- Born: February 24, 1967 (age 58) Oryol, RSFSR, Soviet Union
- Occupations: Classical pianist, professor of piano

= Yakov Kasman =

Russian musician (born 1967)

Yakov Kasman (born February 24, 1967) is a Russian American classical pianist, professor of piano, and artist-in-residence at the University of Alabama at Birmingham.

Since his American debut as the silver medalist at the Tenth Van Cliburn International Piano Competition in 1997, Yakov Kasman has performed concerts in the United States, Russia, and Asia, and appeared as a soloist with more than fifty orchestras.

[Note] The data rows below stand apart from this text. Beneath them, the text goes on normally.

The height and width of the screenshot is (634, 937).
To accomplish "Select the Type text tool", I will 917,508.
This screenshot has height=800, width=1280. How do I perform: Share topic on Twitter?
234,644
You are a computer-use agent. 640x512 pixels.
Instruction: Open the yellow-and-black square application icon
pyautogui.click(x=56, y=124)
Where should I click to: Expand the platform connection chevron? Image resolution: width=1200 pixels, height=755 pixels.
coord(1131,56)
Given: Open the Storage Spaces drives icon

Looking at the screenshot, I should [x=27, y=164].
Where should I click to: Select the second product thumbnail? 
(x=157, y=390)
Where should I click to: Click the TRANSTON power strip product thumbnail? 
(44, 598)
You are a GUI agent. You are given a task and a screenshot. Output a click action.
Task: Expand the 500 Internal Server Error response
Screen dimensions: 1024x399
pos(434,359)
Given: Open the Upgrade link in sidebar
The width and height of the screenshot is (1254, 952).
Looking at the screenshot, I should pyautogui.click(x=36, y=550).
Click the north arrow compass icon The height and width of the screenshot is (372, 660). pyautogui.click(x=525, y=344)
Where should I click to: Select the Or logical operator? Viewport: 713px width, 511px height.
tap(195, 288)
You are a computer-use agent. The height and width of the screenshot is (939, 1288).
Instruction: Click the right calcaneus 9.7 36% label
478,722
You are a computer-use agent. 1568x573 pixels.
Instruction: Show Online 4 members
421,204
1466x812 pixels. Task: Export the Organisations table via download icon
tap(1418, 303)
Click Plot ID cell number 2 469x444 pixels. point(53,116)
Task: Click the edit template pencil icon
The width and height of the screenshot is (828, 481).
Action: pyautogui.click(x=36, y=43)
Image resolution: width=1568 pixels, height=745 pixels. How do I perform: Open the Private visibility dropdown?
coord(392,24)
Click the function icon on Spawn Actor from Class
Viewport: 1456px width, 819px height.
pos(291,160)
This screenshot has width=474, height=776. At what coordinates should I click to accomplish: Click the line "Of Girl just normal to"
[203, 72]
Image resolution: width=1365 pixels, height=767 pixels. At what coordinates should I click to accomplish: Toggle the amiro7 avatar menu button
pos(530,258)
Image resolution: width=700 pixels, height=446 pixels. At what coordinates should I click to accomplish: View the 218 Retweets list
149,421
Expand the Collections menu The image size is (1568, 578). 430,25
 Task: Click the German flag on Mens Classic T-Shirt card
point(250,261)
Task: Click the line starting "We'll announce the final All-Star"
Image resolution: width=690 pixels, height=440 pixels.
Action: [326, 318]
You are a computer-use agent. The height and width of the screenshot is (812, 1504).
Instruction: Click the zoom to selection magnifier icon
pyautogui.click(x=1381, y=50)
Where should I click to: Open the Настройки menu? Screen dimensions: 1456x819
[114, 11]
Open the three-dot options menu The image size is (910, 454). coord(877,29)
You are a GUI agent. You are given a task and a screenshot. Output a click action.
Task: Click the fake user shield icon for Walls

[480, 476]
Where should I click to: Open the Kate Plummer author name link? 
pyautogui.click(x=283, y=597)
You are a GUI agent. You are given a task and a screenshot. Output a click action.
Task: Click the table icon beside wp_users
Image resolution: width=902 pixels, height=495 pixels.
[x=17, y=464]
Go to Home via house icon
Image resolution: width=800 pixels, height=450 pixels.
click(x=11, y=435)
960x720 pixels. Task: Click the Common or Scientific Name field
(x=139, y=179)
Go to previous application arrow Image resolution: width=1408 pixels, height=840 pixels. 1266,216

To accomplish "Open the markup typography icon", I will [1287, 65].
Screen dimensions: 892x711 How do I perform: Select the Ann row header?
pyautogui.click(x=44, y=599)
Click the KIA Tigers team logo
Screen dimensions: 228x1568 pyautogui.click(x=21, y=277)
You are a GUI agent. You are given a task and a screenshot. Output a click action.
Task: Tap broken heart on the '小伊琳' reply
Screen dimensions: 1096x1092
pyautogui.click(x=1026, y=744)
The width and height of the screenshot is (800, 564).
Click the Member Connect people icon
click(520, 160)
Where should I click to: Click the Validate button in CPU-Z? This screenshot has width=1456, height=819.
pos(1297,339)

Kasman became an American citizen in 2006.

== Career ==
Kasman has performed piano concertos and recitals at numerous summer festivals including Brevard, the Peninsula, Las Vegas, Lake Placid, Sewanee and the Grand Teton winter festival. Active as a chamber musician, he has collaborated with the Manhattan, Parissi, Charleston, Shanghai, Tokyo and Talich String Quartets. He regularly gives master classes and serves as competition juror.

=== Reference Orchestras ===
Kasman has appeared as soloist with more than fifty orchestras. The list includes:
- the Pacific, Syracuse, Omaha, Oregon, Nashville, Chattanooga, Memphis, Ft. Worth, Alabama, Huntsville and Montgomery Symphonies
- the Athens - Greece State Orchestra
- the Orchestra de Lille in France
- the Orquestra Simfonica de Baleares, Spain
- the Singapore Symphony
- the National Symphony Orchestra of Taiwan
- the Daejeon Philharmonic in Korea
- the Moscow Philharmonia Orchestra
- the Buffalo Philharmonic Orchestra
- the Alabama Symphony Orchestra

== Discography ==
Kasman has 14 CD recordings with Calliope and Harmonia Mundi.